La segunda de las preocupaciones a las que nos enfrentamos es el riesgo de que la mayor subsidiariedad propuesta por el comisario Phil Hogan y el resto de miembros de la Dirección General de Agricultura acabe suponiendo una renacionalización de la Política Agrícola Común. Desde el Parlamento, llevamos meses desgañitándonos alertando de esto. A priori suenan muy bien las ideas de otorgar más margen a los estados para acomodar los instrumentos de esta política a la realidad de sus territorios, sin embargo habrá que ver cómo se materializa esta idea en la práctica.

Por otra parte, nuestro Consejero de Agricultura, Íñigo Nagore, destacó que el nuevo modelo previsto por la Comisión Europea incluye en un sólo programa el primero y el segundo pilar de la política agrícola (ayudas directas y medidas de mercado, por una parte, y desarrollo rural, por otra), y que esto puede acabar siendo un primer paso hacia la cofinanciación de toda la política agrícola, cuando actualmente sólo se cofinancia el capítulo relativo al segundo pilar. Algo que no estamos dispuestos a permitir.
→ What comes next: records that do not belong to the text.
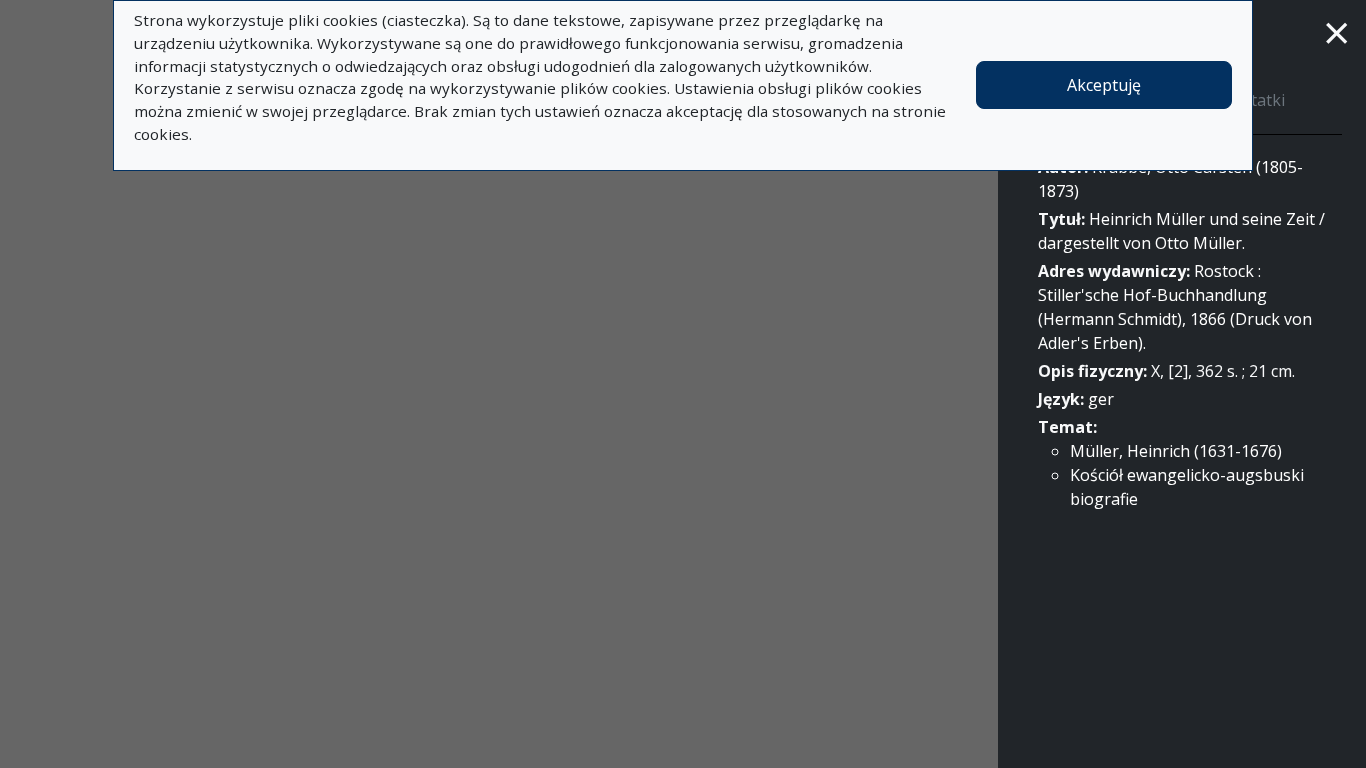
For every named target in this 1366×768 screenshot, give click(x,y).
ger (1101, 399)
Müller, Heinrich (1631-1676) (1176, 451)
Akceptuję (1104, 85)
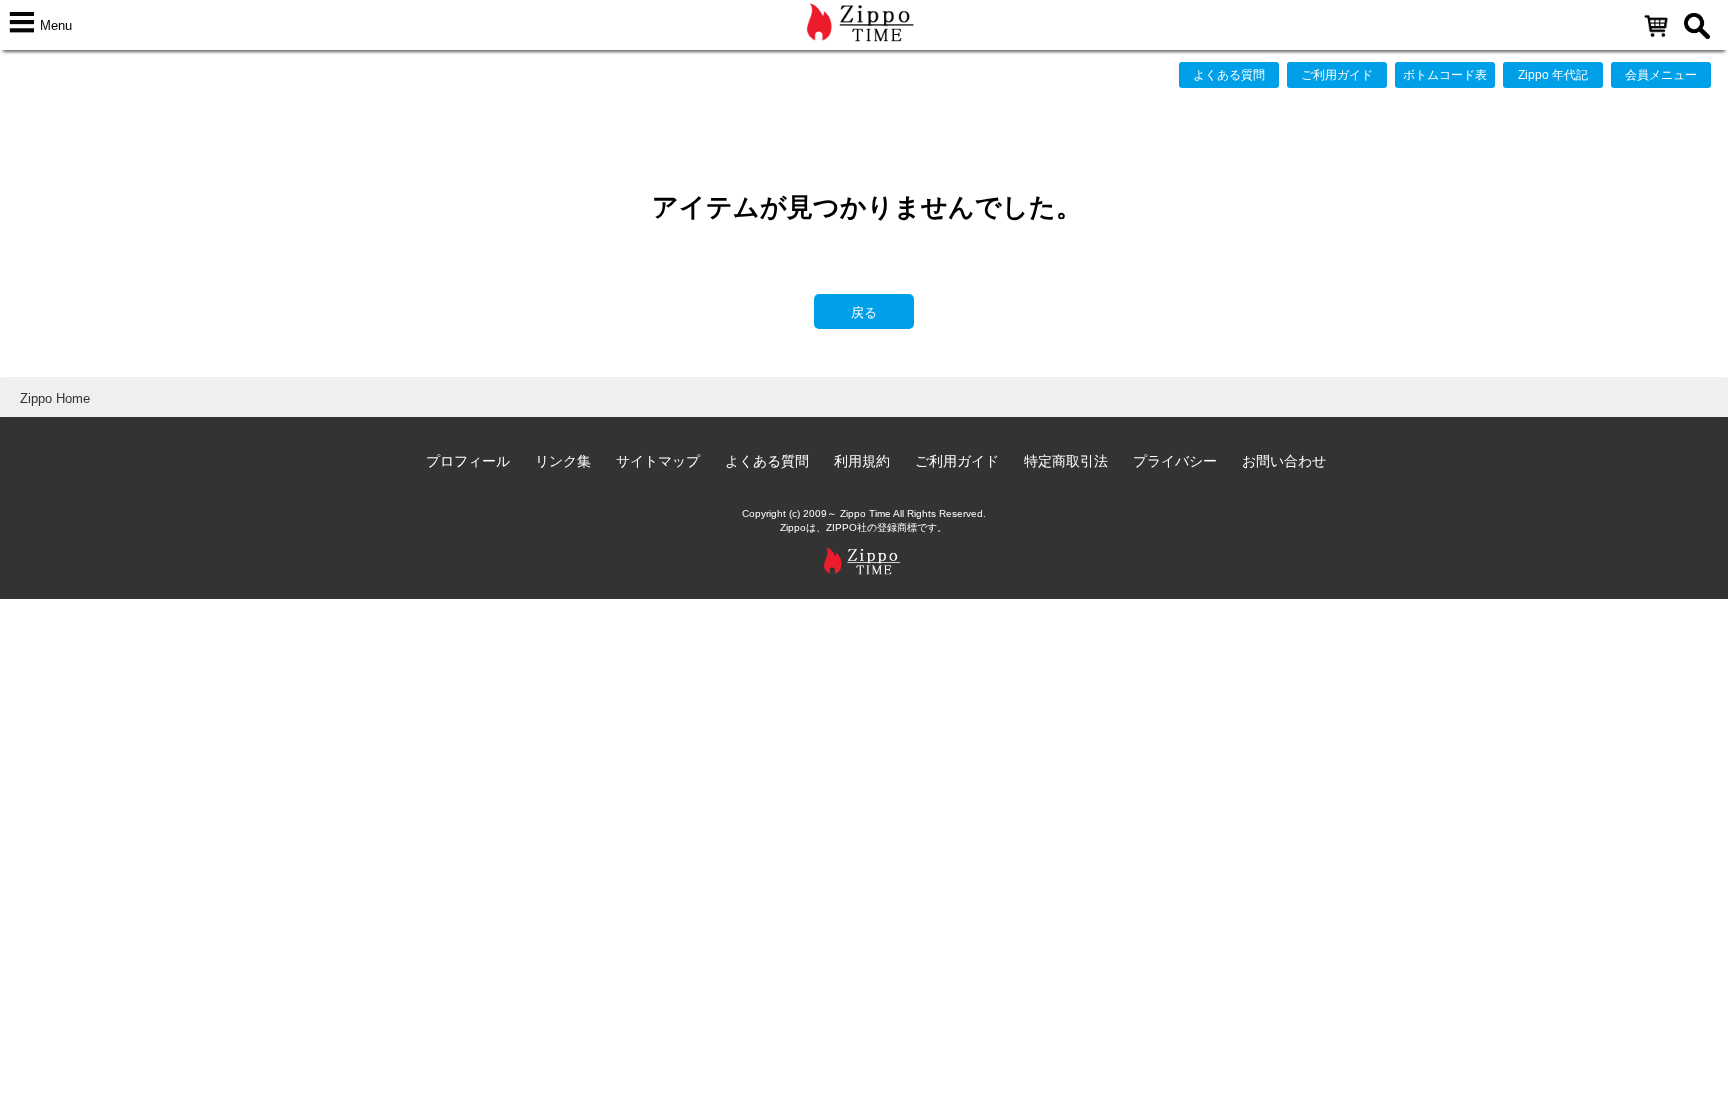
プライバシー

Otra idea en la que hicimos hincapié fue en la necesidad de simplificar la enorme carga administrativa y burocrática a la que tienen que hacer frente los agricultores europeos. Soy consciente de que durante los últimos lustros, con cada reforma, pese a las buenas intenciones no siempre se ha conseguido la simplificación de la gestión, sobre el terreno, de la política agrícola europea. Fueron muy útiles las explicaciones que dio al respecto la diputada autonómica Noemí Manzanos, por lo que hay que evitar que un exceso de subsidiariedad añada mayor complejidad en la ejecución de las medidas de apoyo a los agricultores.

Tengo por delante meses de intenso trabajo pero que aguardo con muchas ganas. Como gran defensora del campo y del mundo rural que soy, confío en que gracias al trabajo de mis colegas y al mío propio vamos a sacar adelante una reforma que sea de utilidad para los agricultores que proveen de productos de la más alta calidad las mesas de los consumidores europeos.